El diablo está en todas partes, incluso en la catedral.
Todos los que han entrado alguna vez al templo de la Catedral de Arequipa, se han maravillado por la hermosura de todo lo que allí habita: El órgano portentoso, las estatuas de los apóstoles talladas en madera hueca y un larguísimo etc., pero en definitiva de tan fastuoso decorado, es el púlpito o para ser más exactos el diablo que esta aplastado, lo que ha llamado siempre con mayor ahínco la atención de todos sus visitantes.
El diablo vive, desde 1879 en la catedral, en esos años el Perú era ocupado por Chile y el diablo llegaba por el mar al puerto de Islay, lo que pasa es que en esos años se hacía el mejoramiento de la Catedral y Doña Javiera Lizárraga de Álvarez se había comprometido en construir el púlpito en la catedral, con la venta de una de sus casas; entonces una comitiva busca artistas talladores para construir una obra magistral.
El diablo fue construido en Francia, en los talleres Buisine – Rigot, en madera de encina, cuyo costo fue 25,000 francos, el contrato lo hizo don Juan Mariano de Goyeneche; el trabajo costó 15 meses de arduas labores. Un 12 de diciembre de 1879 llegó a Arequipa y se desclavó los cajones, el diablo vino en 12 piezas, los maestros empezaron a armar, luego de trabajos de ensamblaje el púlpito quedó maravilloso.

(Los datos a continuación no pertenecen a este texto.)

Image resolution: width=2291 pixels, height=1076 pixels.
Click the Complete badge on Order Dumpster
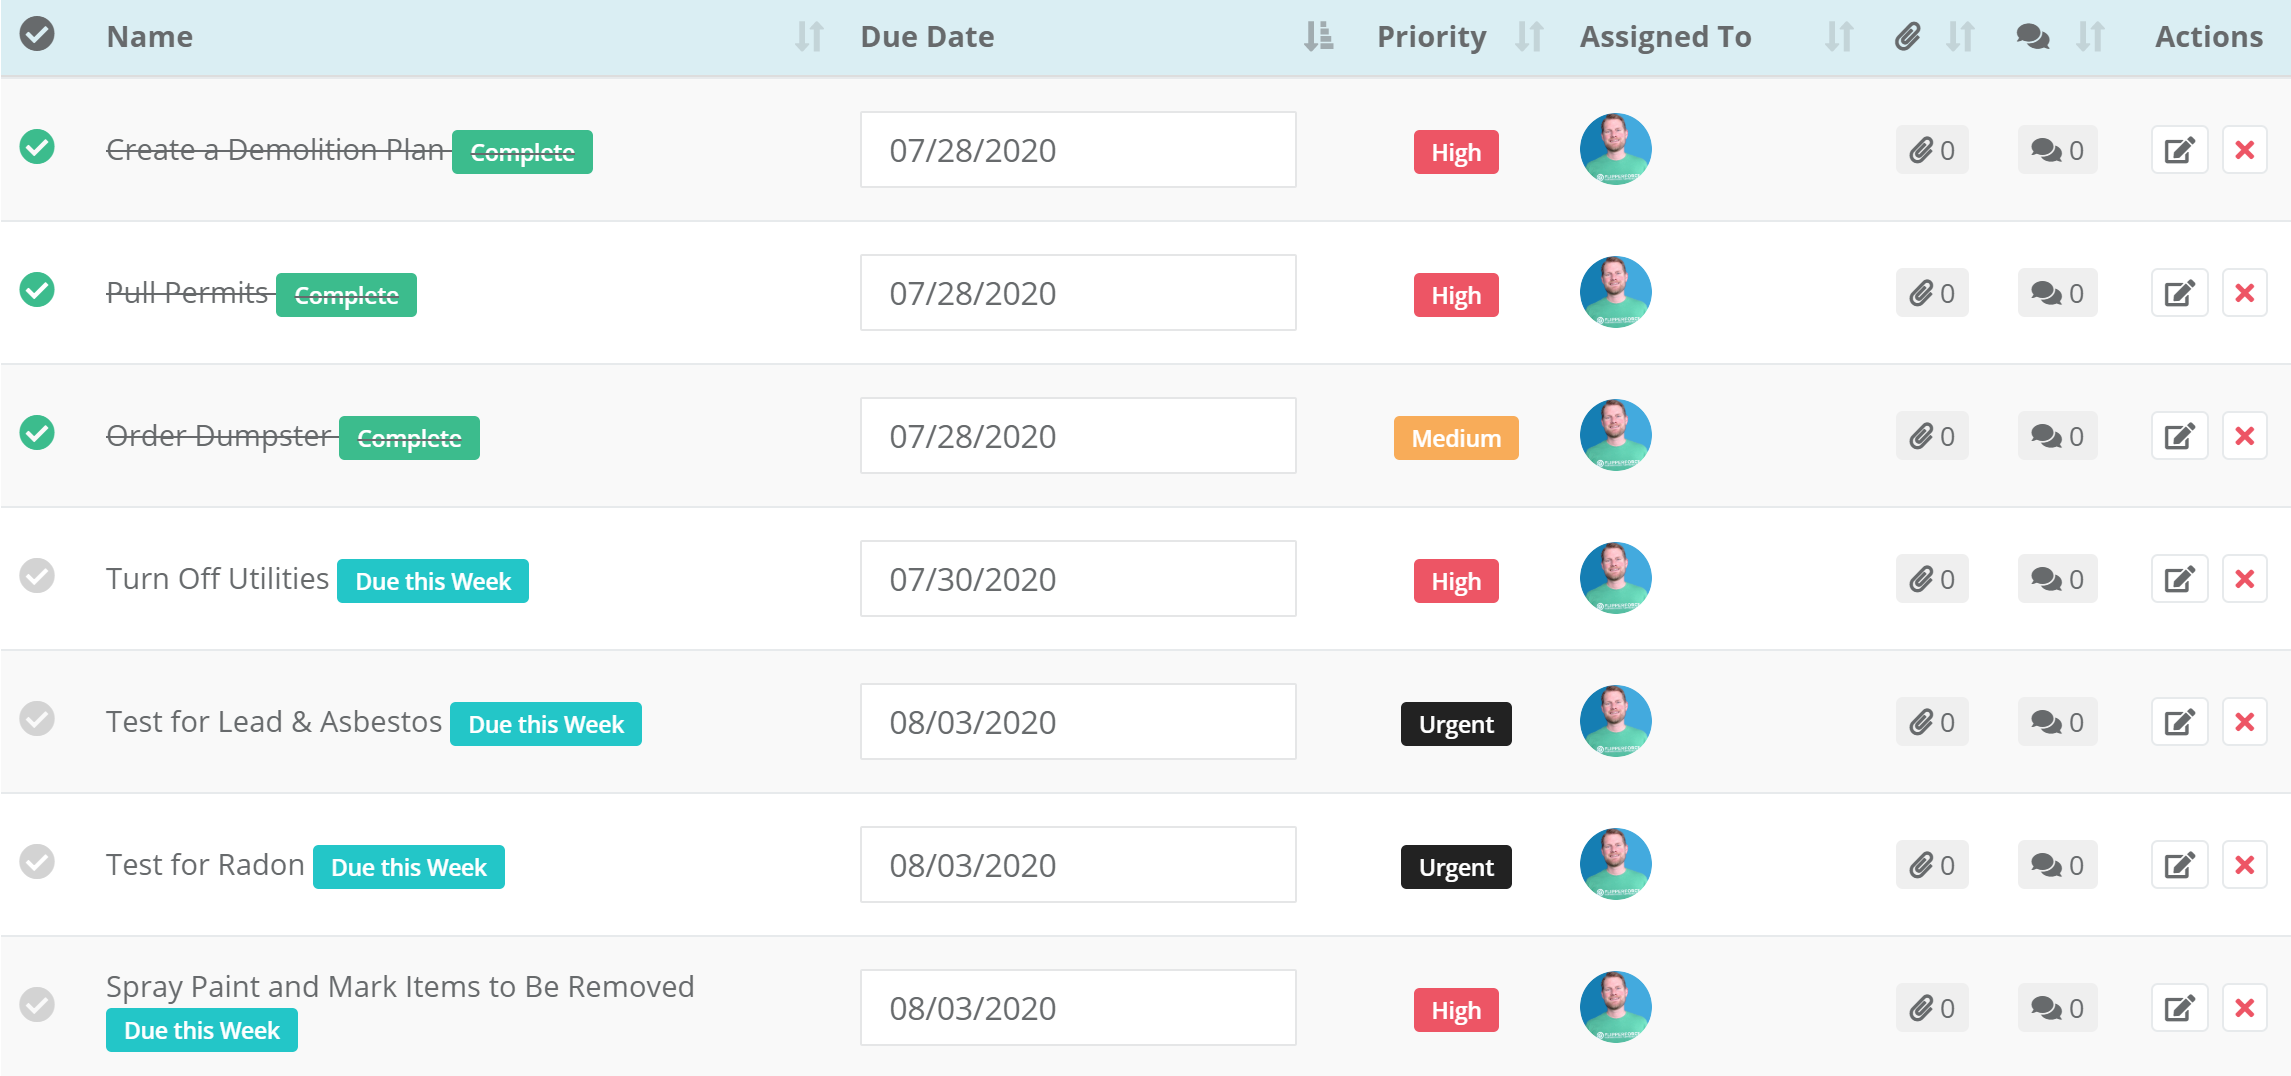tap(409, 438)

Si bien es cierto dicho púlpito es una pieza de arte majestuosa, nadie sabe explicar realmente la presencia de satanás en la catedral. Presencia que ha sabido como inquietar a los feligreses: Según cuentan los más supersticiosos, el diablo de la catedral se mueve. Cobra vida cada noche y gime del dolor mientras intenta escapar del pesado púlpito que lo aprisiona, llorando lágrimas de sangre en medio de su desesperación.